Tolstoy it ain’t, but who cares? “Dead or Alive 2” gives fans of martial arts fighting games something to cheer with great control, complicated moves and massive combat rings. The game takes full advantage of Dreamcast’s 128-bit processor and pumps out beautiful, bouncing visuals.

Like I said, I don’t make this stuff up.

Sammy Sosa Softball Slam

For those whose sporting aspirations are less than major league, “Sammy Sosa Softball Slam” for Sony PlayStation offers the game the way most of us play it: in cutoffs, our gut hanging over the plate and our eyes drifting discreetly out to the left-fielder in the tube top.

This is softball at the lowest common denominator. Players taunt each other like second-graders. The jock always seems to be on the other team.
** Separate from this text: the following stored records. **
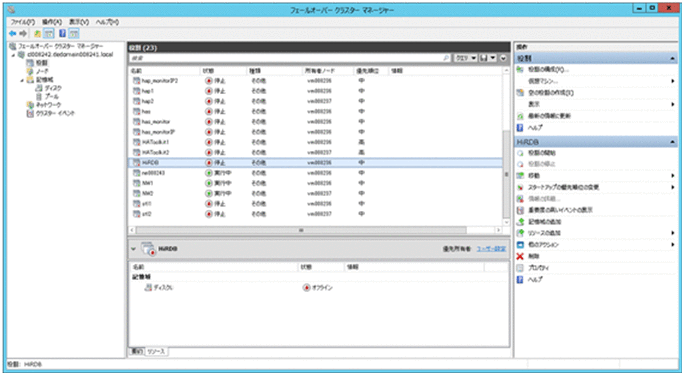
Task: Open the Query (クエリ) dropdown beside search
Action: pyautogui.click(x=466, y=58)
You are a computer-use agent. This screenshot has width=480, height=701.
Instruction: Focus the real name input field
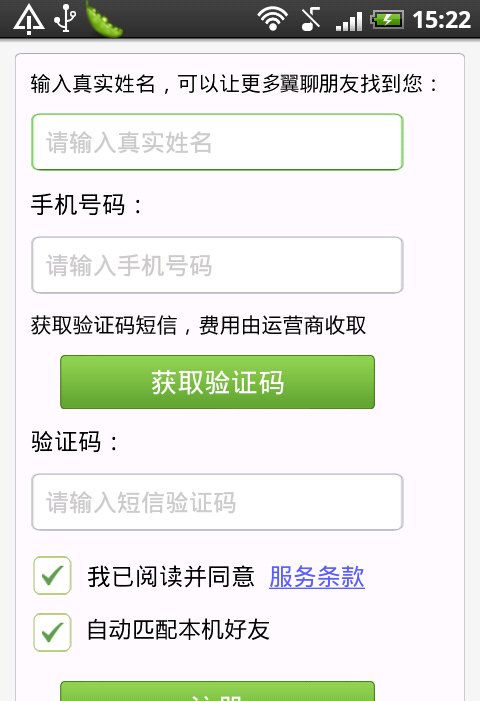[x=217, y=142]
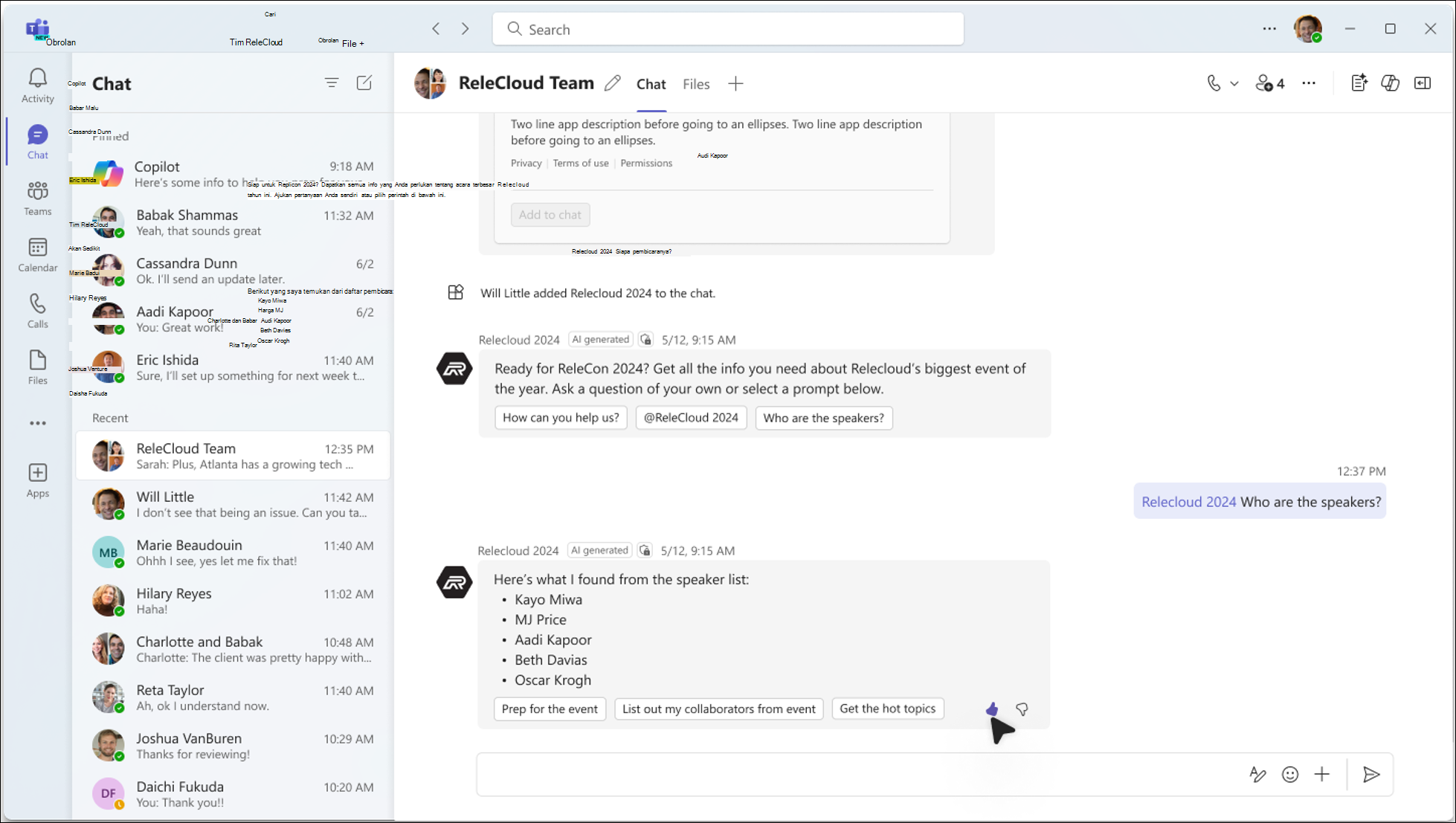The height and width of the screenshot is (823, 1456).
Task: Click the more options ellipsis in chat header
Action: tap(1308, 83)
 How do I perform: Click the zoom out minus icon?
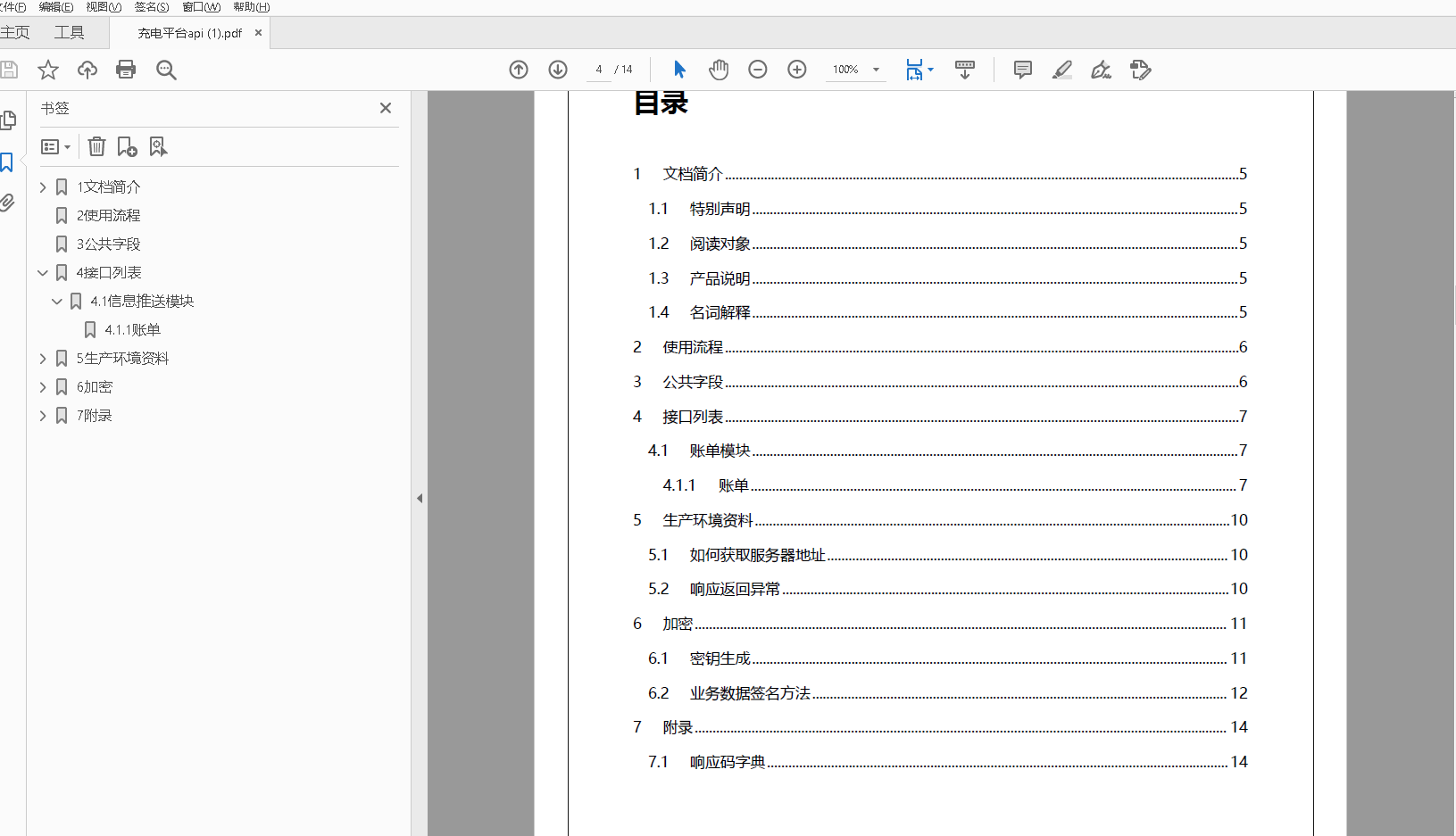[758, 70]
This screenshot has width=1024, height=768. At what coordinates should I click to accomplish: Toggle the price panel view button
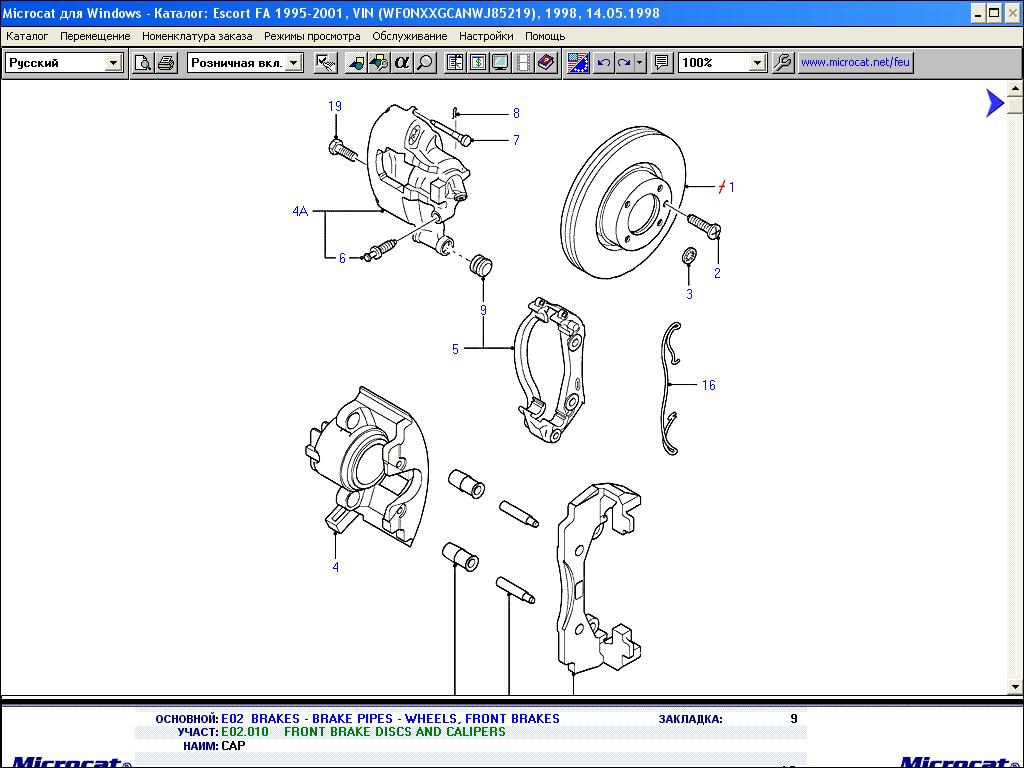(477, 63)
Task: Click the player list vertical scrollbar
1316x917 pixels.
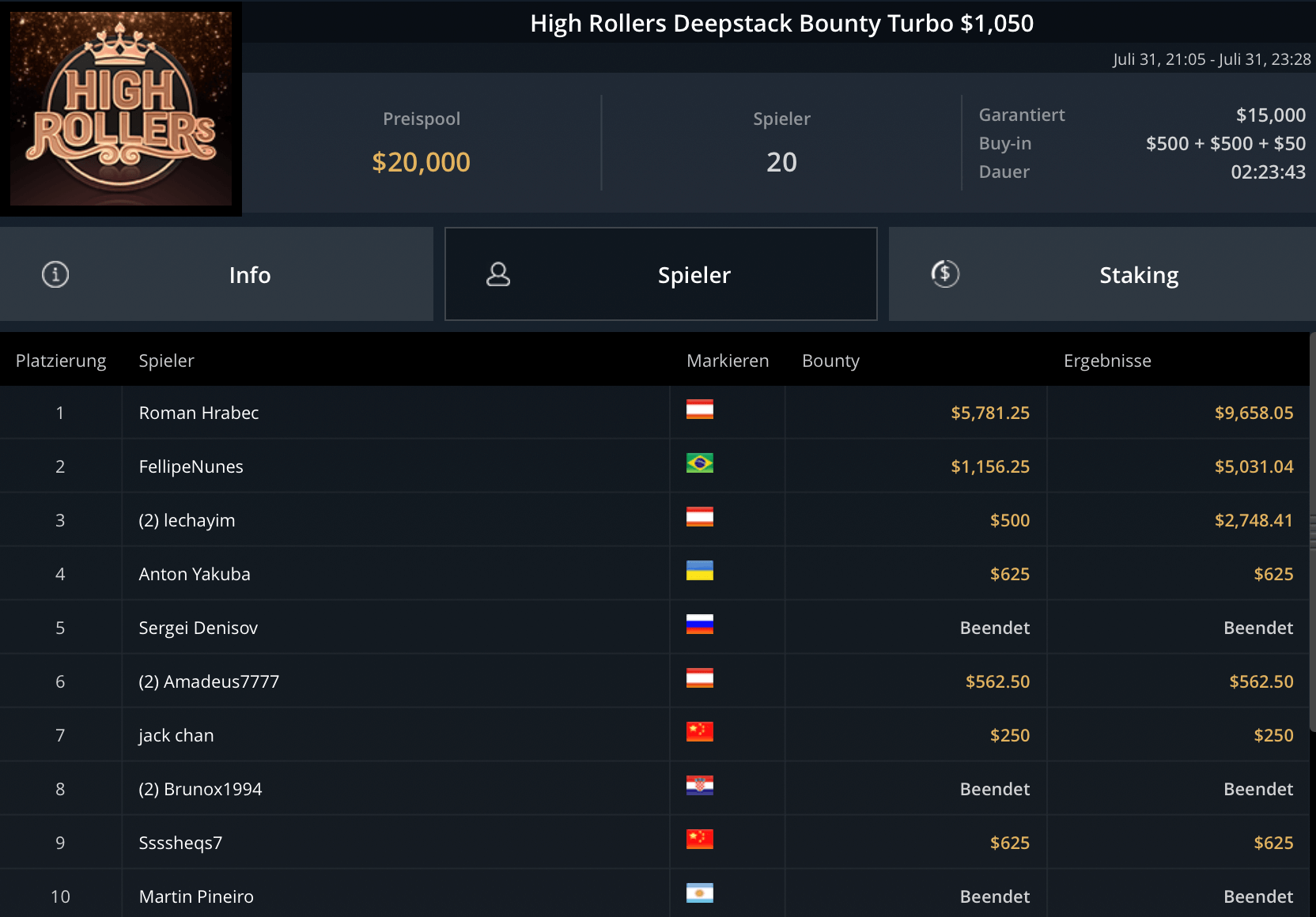Action: (1312, 530)
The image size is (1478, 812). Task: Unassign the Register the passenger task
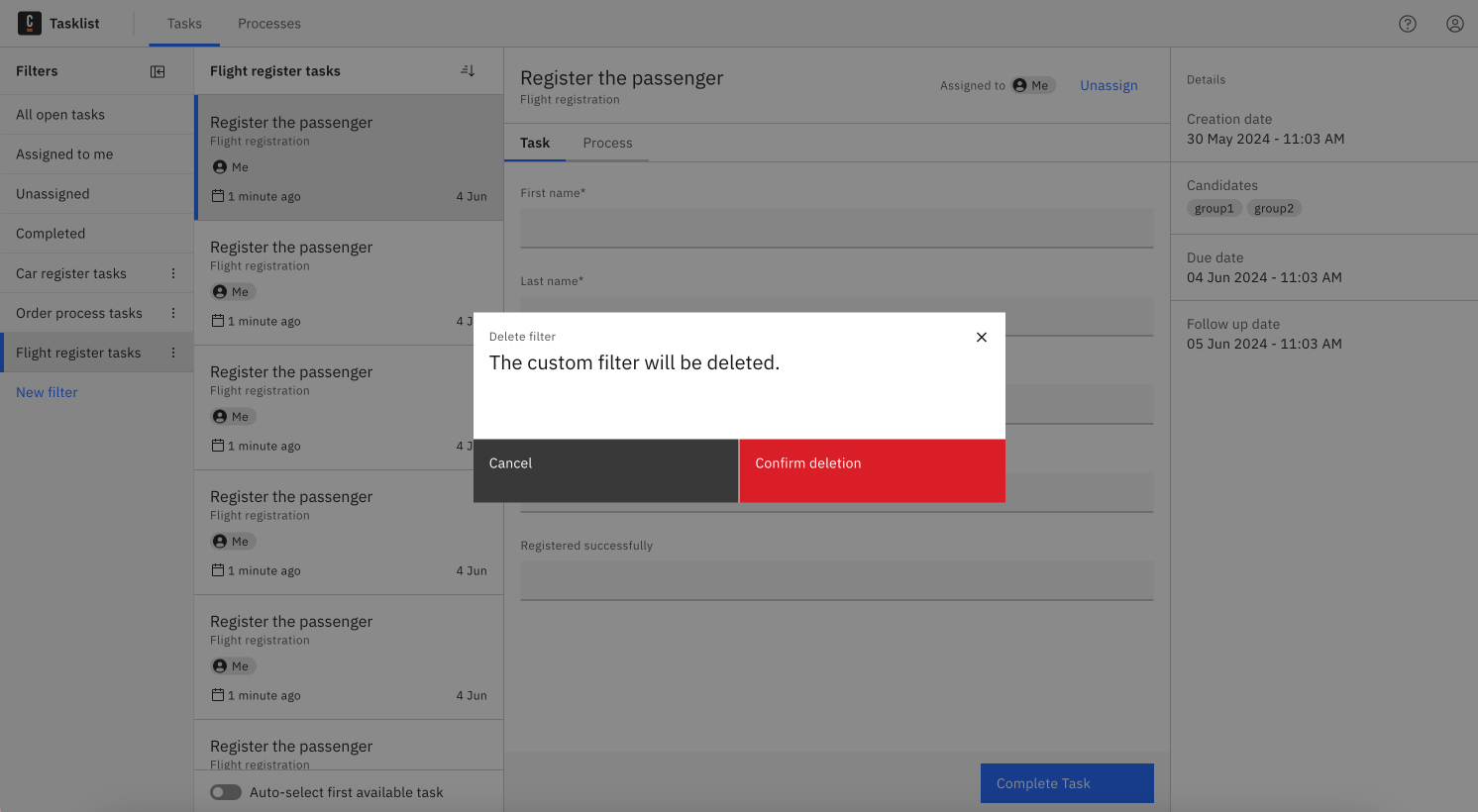coord(1108,85)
And the pitchers always seem to have spent too much time at the pregame tailgate party.

The characters in the game look like the assortment one might expect to see at the park this weekend. In other words, “Softball Slam” is a game with which normal people can instantly feel comfortable. But it begs a question: Why not just go out and play softball?

Half the thrill of digital baseball is the ability to control teams of real players with real stats and then compare that performance as the season unfolds. As entertaining as “Softball Slam” may be, it’s still full of goofy characters with made-up stats. Put the controller down and pick up a mitt, folks.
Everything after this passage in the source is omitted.